There will always be those caregivers in any discipline who choose to operate outside the team, whom you described as rogue; rules and algorithms likely won’t change their ways of interaction. While it may seem a black and white process would be a good fix, it doesn’t allow for the required daily dynamic thinking unique to caring for a PICU patient that is changing and whose course is evolving. I think the thoughtful “cross fertilization of knowledge” as I like to call it, among team members caring for that patient via dialogue at Rounds and at each consult and, most importantly, in our many casual conversations with our PICU colleagues in between patients, that builds a foundation for caring for each patient uniquely every time. That can still be evidence-based, which of course includes the professional knowledge base each discipline brings to the conversation but allows room for a dynamic approach to each patient moment to moment, and collaboration. That way, through this cross fertilization of knowledge each of us grows and learns, and our combined perspectives can be mulled over and considered in concert with each other.
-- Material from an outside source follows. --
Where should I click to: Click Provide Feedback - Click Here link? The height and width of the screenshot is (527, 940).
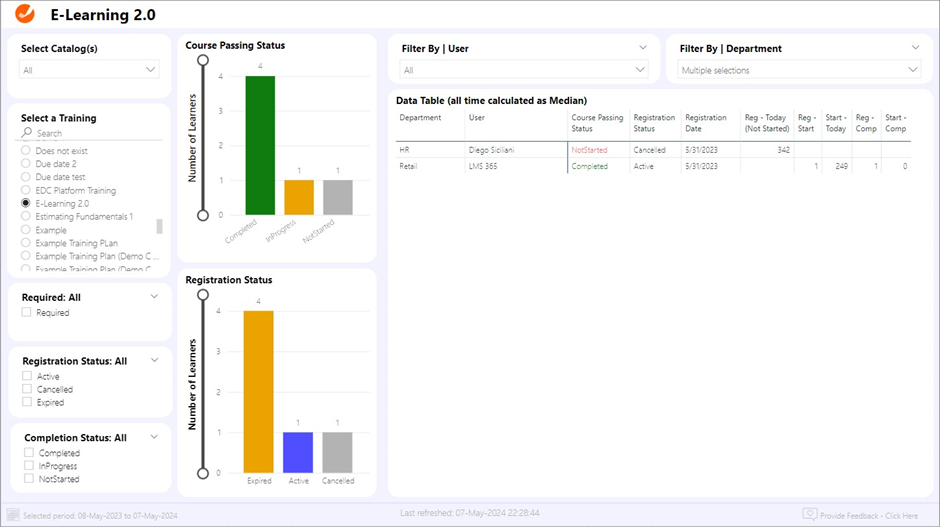[869, 516]
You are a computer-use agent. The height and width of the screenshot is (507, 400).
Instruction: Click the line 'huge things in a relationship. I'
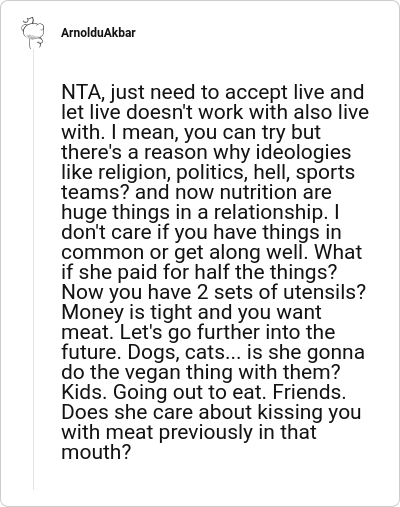click(200, 212)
Once a patient care process such as this is set in motion, it is amazing how it fosters collaboration, partnership, and professional courtesy that then can lead to optimal outcomes for the child and family.
An algorithm cannot encompass all components of a patient’s gestalt nor consider all the potential “whys” that might be relevant to that unique PICU patient. We out of necessity need to leave some room in our dynamic plan of care to accommodate that and build on the team’s joint perspective. It’s no different that our PICU Intensivists who likely have some guiding tenets for caring for a child with TBI, but the dynamic treatment will be carefully adjusted day by day based on the current data set —there is no one algorithm for intensive care processes with a TBI, as that may be an infant post shaken baby event, or a previously normal 10-year-old, or a toddler with premorbid ASD. We do often find that those children who have been otherwise normally developing prior to being admitted, for example with an acute respiratory illness or a viral process, may experience more rapid resolution and follow the trajectory for recovery of an acute process. Those with premorbid co-morbidities or with an acute on chronic respiratory process will typically take a different path and require more caution and deliberation along the way.
Part of the passion for PICU care for all disciplines comes from the deliberation, the joint attention, the learning from each other, the discussions and the incidental learning that takes place every day. Living in the “grey zone” where the answers are not black and white, and the path is built on asking questions, and follow-up questions, not having immediate answers, is what brings us back each day to grow and learn along with our colleagues, and from each patient collaboration, and then the team takes away “key learnings” to build the clinical reasoning for the next patient.
Two recent references:
Rice, J. L., & Lefton-Greif, M. A. (2022). Treatment of pediatric patients with high-flow nasal cannula and considerations for oral feeding: a review of the literature. Perspectives of the ASHA special interest groups, 7(2), 543-552.
Raminick, J., & Desai, H. (2020). High Flow Oxygen Therapy and the Pressure to Feed Infants with Acute Respiratory Illness. Perspectives of the ASHA Special Interest Groups, 5(4), 1006-1010.